Something even funnier happened on opening night: the ghostly plebs took their very own curtain call, bowing in unison and then — wait for it — waving at the audience! Max Reinhardt, thou shouldst be living at this hour.
When John Gielgud played Caesar at the National in John Schlesinger’s production he was dismayed to learn that there would only be about twenty-five bods in the crowd. He was used to seeing a hundred supernumeraries at least in the revivals of his youth, something both Peter Stein and Deborah Warner have harked back to by employing loads of unpaid amateurs to swell the ranks.
Which raises another issue: do the unidentified, admittedly somewhat blurred, individuals in the mob scenes get appearance fees, or are they just lumped into the overall design budget, treated like the serfs and underlings they play on film?
Lucy Bailey’s exciting production poses all sorts of questions like these, and you have to say that the interaction between the frieze-like extras and the speaking crowd (about eight of them) in the oration scene is pretty good, as are the fight scenes with the animated adversaries coming at us like 3-D entrants in a Spartacus look-alike competition.
There was a classic first night howler, a real collectors’ item, too: Greg Hicks, playing Caesar, tripped on his toga and fell on his fanny just as he declared that he was as constant as the northern star.
He recovered well, though, only to be stabbed to death for his pains. He’s a rather young and lightweight Caesar, and Sam Troughton’s stocky Brutus and John Mackay’s epicene Cassius — he’s a bit like Mark Gatiss in The League of Gentlemen — don’t really measure up to the standards in the RSC pantheon in these roles.

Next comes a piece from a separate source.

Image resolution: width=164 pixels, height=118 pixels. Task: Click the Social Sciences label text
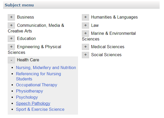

One former RSC Brutus, John Nettles, looked happy enough, though, in the stalls. And RSC associate Tony Sher told me that the book cover portrait he once drew of me — sitting, as it happens, in the cinema seats of the old Shakespeare Theatre stalls — would be among the exhibits of his forthcoming National Theatre show. I wonder how much I’ll go for?!
It was a pleasant afternoon and evening by the Avon. I met a couple of friends in the stunning new fish bar, Bernadettes, for a glass of champagne — you can sit on a roof terrace and look out over the town across to Holy Trinity Church – and much enjoyed my pre-show dinner in Lamb’s.
The Stratford waterside has recovered, just about, from a weekend aberration when a madman went on the rampage in the Dirty Duck and tore the place apart before moving on to another couple of hostelries and doing the same.
Which only goes to show the wisdom of keeping your lower classes where they belong: at the back of the stage and walled up inside the special effects department. Maybe Bill Dudley’s onto something after all.

May 28th, 2009 at 10:21 pm
The crowd was only the actors of the company. But it was so well made that it’s not obvious. Well done to everybody who worked on these videos.